Upon leaving PHAT! Magazine, he started a music and arts agency called Spark Africa. Blaze is the manager of the monthly British Council event WAPI (Words and Pictures). WAPI is a celebrated space of creativity in Africa; it started in Nairobi in 2006 and Blaze has been instrumental in having it spread out to Lagos-Nigeria, Dar es Salaam- Tanzania, Zanzibar, Accra- Ghana and Kampala- Uganda. WAPI has paved the way for forgotten creative expression.

As CEO of Spark Africa Management he has been involved in many music projects including Emcee Africa, Slam Africa, Your City Summit in Durban South Africa, UN Habitat Youth Empowerment Summit, UN Habitat Urban Youth & Arts Summit. With a passion for global art, culture and music, he spends his free time engaging young people to use their creative abilities for positive change.

Through his work Blaze has been able to transform the arts landscape in Nairobi and created an environment of creative freedom. Moses Mbasu is a correspondent for Amsterdam based online magazine BaobabConnections. He has written for local newspapers such as Nation, Standard and Adam magazine. He is the international contributor to North Carolina USA based Tribe Magazine.

Maggie Otieno

Maggie Otieno is an artist and General Manager at AfricanColours. AfricanColours has just redesigned and launched their new website. The organisation plays a major role in distributing information on arts online. AfricanColours works towards a “viable contemporary African art scene that is internationally recognized and technologically savvy”. We do so by “Connecting artists and engaging the art industry through leveraging technologies, offering cultural experiences in and creating value for contemporary visual arts in Africa”.

Angela Wachuka

Angela Wachuka is the Executive Director of Kwani Trust. She oversees the Trust’s daily operations and provides direction toward the achievement of the organisation’s mission, strategy, annual goals and objectives.

Angela joined Kwani Trust in February 2008 and previous to this, studied and worked in England for 6 years. As a Freelancer for the BBC’s African News and Current Affairs Department, she worked as a Broadcasting Assistant on both Focus on Africa and Network Africa Radio Programmes, and on the quarterly Focus on Africa Magazine.
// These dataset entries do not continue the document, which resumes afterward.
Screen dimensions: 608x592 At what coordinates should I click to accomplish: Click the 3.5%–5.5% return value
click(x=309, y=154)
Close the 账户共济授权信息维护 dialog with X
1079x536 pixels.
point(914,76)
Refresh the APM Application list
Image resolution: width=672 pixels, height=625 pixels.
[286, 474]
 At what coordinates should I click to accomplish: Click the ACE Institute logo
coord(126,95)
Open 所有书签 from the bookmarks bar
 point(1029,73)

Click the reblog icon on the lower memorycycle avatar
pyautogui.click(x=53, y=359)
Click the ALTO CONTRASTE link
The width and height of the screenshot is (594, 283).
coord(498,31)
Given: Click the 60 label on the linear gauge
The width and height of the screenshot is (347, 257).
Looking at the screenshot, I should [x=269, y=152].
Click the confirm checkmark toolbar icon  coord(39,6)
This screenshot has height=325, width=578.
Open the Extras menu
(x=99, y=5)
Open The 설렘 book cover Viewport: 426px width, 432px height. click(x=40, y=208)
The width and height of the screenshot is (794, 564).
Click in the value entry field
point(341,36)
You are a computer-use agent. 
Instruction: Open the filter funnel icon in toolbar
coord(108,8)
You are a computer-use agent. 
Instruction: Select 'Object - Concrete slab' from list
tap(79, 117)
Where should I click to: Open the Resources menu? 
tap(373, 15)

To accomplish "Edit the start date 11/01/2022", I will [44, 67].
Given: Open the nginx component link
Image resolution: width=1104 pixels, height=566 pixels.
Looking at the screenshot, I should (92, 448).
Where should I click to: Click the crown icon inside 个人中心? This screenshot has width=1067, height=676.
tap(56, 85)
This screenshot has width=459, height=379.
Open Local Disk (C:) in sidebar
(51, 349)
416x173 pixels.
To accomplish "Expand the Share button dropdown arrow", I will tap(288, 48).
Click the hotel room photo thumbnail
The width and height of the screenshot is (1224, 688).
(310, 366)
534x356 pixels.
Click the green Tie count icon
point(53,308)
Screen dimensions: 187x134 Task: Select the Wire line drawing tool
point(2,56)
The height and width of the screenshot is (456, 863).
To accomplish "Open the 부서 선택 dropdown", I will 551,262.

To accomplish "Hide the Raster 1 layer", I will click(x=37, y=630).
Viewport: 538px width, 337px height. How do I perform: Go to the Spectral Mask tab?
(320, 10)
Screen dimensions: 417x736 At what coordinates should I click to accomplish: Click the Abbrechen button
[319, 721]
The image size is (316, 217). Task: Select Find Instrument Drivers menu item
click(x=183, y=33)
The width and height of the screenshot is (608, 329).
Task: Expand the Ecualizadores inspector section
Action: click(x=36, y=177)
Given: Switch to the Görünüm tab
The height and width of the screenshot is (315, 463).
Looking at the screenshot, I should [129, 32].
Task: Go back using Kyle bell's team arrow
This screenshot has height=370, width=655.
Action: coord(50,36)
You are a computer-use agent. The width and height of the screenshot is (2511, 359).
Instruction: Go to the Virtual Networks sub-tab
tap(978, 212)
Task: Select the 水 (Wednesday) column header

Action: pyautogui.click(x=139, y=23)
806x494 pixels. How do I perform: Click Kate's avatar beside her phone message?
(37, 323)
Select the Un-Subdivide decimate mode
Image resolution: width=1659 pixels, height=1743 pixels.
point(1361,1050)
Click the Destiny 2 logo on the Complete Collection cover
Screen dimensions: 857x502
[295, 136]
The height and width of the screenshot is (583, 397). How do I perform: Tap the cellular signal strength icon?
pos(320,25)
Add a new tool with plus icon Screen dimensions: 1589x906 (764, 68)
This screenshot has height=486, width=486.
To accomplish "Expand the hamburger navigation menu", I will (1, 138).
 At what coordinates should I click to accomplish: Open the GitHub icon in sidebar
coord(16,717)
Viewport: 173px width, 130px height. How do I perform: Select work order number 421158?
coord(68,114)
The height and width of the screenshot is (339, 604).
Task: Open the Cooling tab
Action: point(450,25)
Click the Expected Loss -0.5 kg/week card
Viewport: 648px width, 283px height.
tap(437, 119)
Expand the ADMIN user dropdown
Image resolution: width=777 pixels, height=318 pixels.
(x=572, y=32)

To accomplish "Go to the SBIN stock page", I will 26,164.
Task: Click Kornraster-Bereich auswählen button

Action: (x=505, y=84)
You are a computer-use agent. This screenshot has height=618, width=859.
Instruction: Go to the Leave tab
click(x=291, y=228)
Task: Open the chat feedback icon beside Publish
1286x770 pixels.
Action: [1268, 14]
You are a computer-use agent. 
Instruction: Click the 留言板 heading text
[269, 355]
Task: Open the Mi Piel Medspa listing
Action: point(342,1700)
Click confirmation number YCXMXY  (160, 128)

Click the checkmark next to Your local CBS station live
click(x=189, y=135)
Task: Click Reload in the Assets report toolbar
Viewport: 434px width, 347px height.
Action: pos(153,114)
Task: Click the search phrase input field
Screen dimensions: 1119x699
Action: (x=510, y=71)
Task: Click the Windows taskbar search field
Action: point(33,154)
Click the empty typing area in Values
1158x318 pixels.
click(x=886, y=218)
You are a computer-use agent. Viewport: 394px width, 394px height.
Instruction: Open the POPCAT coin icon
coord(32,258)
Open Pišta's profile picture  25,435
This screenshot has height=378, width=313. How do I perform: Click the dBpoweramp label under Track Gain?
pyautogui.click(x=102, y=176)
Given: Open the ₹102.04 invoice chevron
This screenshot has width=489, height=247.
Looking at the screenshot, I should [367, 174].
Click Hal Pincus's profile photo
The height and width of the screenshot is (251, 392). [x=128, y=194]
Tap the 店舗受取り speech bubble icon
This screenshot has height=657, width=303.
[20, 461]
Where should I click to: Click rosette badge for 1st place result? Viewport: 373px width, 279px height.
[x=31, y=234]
Angela holds a BA in Anthropology & Law from the London School of Economics & Political Science (LSE) and has held various research-oriented posts at the London Borough of Lambeth, the Association of British Insurers and the Centre for African Policy & Peace Strategy (CAPPS) in London.

Carol Lees
Former director of RaMoMA who started her own gallery, the One Off Contemporary Art Gallery in Nairobi where she represents African painters.

Sanne van den Berg
Cultural attaché at the Dutch ambassy in Kenia.

Will Janssen
Regional Representative for Hivos.

Rudy van Dijck
Chairman & Founder Sarakasi Trust

Sarakasi Trust is a performance arts developmental organization that was founded in 2001. We facilitate training and capacity building of acrobats, dancers and musicians from the slums.